Мне Паула руку не пожала.
– О вас я тоже много слышала, – сообщила она.
Паула провела нас во дворец с мраморными полами, высоченными потолками и крашеными стенами. Ради столь выдающегося случая интерьер был украшен мелкими штришками двадцатых годов – звучала музыка тех лет, стояли модели старых машин, лежали журнальные статьи о Дугласе Фэрбенксе и Мэри Пикфорд. Но самое трогательное состояло в том, что Шэрон увеличила десяток старых маминых детских фотографий, поместила в рамки и развесила в гостиной, где также повесила здоровенный транспарант с 28 надписью:
С СЕМИДЕСЯТИПЯТИЛЕТИЕМ, ЛЕНОРА! И ЖИВИ ЕЩЕ СЕМЬДЕСЯТ ПЯТЬ!
Моя сестрица – ну просто вылитая Эмили Дикинсон.
Мама казалась искренне тронутой всей этой проделанной ради нее работой.
Даже не верится, что Шэрон потратила на это столько сил, – восхищенно проговорила она, качая головой. – Она просто превзошла самое себя, верно, Дебора?
– О да, – изрекла я, внезапно растерявшись. Ведь единственное, что сделала я на мамин семидесятипятилетний юбилей, – это соизволила приехать. Конечно, подарок я привезла – кашемировый свитер из «Сакса», – но я вдруг ощутила себя ничтожеством по сравнению с вы знаете с кем.
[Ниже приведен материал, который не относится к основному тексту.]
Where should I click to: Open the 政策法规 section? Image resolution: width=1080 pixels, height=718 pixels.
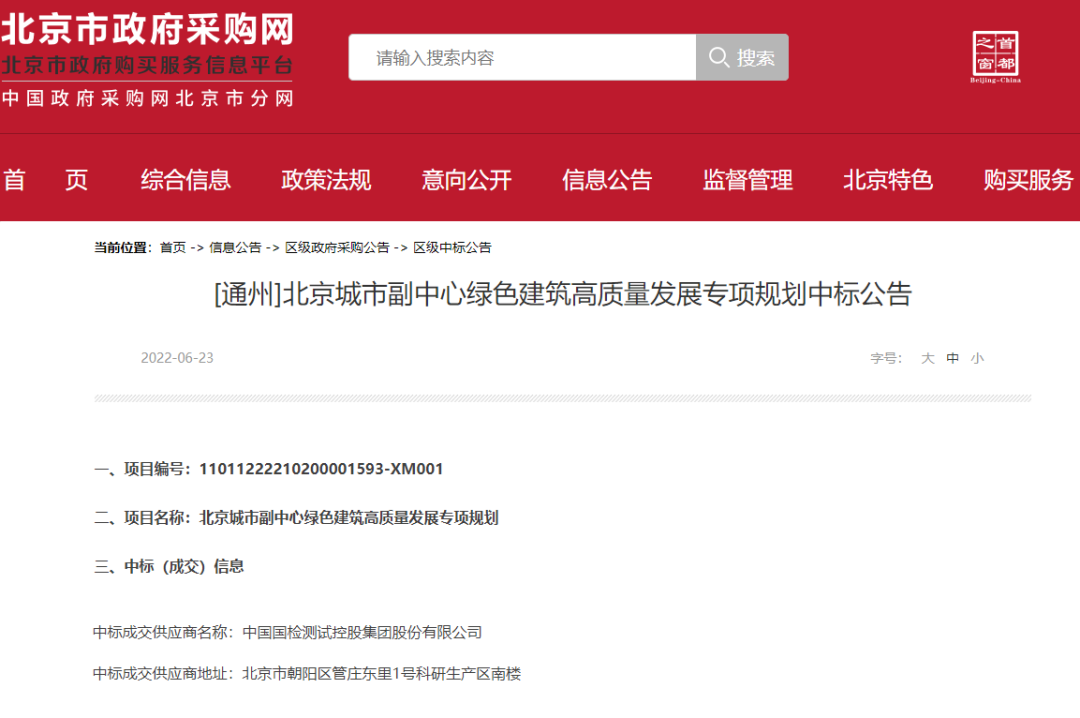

Не в том дело, что я не помогла в организации мероприятия – Шэрон даже не соизволила позвонить мне и пригласить, не говоря уж о том, чтобы привлечь к участию. Просто мне и в голову не пришло, будто мама нуждается в том, чтобы ее юбилей отмечали с таким размахом, или хочет этого. Она всегда с удовольствием отмечала свой день рождения в тихой спокойной обстановке, без шума и звона, особенно после смерти отца. И, тем не менее, вот она стоит, явно потрясенная усилиями, приложенными Шэрон, ее изобретательностью и экстравагантностью, и от этого мне захотелось обернуть вокруг собственной шеи боа Паулы и удавиться.